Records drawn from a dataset
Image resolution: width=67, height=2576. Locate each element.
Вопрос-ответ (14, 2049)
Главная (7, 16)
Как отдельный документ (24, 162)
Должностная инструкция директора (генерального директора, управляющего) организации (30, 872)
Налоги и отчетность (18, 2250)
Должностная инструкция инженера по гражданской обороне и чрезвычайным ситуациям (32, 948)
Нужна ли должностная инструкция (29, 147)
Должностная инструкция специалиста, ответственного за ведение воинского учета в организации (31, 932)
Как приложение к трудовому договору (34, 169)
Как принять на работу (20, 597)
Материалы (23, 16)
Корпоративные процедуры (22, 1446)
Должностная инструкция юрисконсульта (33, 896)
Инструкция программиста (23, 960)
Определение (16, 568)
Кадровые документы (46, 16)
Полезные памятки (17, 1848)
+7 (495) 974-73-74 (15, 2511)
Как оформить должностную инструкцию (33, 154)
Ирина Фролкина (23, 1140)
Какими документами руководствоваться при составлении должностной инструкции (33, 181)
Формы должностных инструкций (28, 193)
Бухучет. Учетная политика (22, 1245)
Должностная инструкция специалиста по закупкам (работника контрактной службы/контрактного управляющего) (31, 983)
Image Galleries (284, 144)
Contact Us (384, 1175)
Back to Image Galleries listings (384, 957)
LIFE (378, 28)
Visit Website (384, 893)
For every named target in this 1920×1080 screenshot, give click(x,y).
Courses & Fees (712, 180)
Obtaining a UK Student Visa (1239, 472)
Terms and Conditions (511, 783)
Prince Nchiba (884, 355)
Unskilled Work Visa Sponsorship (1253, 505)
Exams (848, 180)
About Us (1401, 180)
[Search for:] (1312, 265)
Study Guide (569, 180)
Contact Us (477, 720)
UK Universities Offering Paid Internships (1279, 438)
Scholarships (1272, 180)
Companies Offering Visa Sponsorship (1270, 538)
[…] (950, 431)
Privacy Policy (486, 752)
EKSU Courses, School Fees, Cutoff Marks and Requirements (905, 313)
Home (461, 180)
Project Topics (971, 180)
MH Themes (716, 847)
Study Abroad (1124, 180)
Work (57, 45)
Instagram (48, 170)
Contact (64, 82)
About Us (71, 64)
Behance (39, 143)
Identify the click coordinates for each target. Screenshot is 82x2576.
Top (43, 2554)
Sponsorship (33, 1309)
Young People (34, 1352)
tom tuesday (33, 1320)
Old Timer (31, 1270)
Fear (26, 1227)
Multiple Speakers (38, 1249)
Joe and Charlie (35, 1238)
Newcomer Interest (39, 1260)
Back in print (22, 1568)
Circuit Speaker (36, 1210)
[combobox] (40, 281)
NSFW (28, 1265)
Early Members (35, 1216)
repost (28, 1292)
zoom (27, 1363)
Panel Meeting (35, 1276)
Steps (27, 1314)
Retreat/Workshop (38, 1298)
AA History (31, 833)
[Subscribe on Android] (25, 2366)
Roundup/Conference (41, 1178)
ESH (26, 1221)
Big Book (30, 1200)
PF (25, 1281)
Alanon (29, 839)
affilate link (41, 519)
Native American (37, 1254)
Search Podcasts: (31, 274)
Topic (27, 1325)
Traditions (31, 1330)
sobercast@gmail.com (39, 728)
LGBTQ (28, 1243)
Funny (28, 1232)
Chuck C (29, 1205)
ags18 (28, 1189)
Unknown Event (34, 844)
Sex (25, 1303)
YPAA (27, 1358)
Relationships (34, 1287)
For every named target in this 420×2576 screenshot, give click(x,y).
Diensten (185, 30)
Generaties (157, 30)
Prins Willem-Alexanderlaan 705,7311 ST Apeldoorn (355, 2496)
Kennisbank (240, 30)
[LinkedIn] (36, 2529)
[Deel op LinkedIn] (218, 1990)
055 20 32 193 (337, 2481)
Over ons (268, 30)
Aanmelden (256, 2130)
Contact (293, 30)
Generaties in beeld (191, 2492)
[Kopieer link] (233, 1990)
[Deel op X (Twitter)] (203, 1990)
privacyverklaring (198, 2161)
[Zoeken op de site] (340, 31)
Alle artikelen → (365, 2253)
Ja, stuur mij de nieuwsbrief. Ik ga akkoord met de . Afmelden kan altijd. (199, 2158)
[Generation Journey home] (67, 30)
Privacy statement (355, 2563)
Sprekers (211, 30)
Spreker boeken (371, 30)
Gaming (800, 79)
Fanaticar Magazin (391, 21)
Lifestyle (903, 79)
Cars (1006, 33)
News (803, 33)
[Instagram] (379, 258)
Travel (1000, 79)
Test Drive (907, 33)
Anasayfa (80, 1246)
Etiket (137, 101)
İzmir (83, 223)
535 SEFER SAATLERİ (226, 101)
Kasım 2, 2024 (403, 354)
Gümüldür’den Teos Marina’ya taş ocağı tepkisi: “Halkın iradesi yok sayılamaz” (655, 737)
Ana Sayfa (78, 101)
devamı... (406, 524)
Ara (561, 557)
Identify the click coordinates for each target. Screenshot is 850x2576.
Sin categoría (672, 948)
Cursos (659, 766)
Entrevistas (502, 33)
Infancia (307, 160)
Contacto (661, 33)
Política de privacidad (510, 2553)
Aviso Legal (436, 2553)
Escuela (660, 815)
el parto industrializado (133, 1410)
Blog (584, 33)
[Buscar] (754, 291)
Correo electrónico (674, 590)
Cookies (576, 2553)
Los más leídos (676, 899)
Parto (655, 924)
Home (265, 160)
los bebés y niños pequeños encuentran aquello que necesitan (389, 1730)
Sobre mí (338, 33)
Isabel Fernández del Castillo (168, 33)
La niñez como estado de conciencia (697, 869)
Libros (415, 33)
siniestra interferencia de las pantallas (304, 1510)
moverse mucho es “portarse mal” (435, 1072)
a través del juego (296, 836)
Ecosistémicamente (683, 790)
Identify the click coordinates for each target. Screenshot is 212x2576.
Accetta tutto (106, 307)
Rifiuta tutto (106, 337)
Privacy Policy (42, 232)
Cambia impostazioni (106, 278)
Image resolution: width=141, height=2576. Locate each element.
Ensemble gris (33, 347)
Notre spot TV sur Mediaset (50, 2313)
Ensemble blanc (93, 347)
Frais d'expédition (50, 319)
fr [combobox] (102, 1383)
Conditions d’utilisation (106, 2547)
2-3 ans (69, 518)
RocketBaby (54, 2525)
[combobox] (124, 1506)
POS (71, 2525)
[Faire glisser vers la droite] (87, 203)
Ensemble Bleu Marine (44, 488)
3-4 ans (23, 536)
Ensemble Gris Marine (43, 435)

| Directions for this task |
Return, with no change at all, every line in the entries above from the line containing "Формы должностных инструкций (28, 193)" through the line containing "Study Guide (569, 180)".

| Completed task |
Формы должностных инструкций (28, 193)
Бухучет. Учетная политика (22, 1245)
Должностная инструкция специалиста по закупкам (работника контрактной службы/контрактного управляющего) (31, 983)
Image Galleries (284, 144)
Contact Us (384, 1175)
Back to Image Galleries listings (384, 957)
LIFE (378, 28)
Visit Website (384, 893)
For every named target in this 1920×1080 screenshot, give click(x,y).
Courses & Fees (712, 180)
Obtaining a UK Student Visa (1239, 472)
Terms and Conditions (511, 783)
Prince Nchiba (884, 355)
Unskilled Work Visa Sponsorship (1253, 505)
Exams (848, 180)
About Us (1401, 180)
[Search for:] (1312, 265)
Study Guide (569, 180)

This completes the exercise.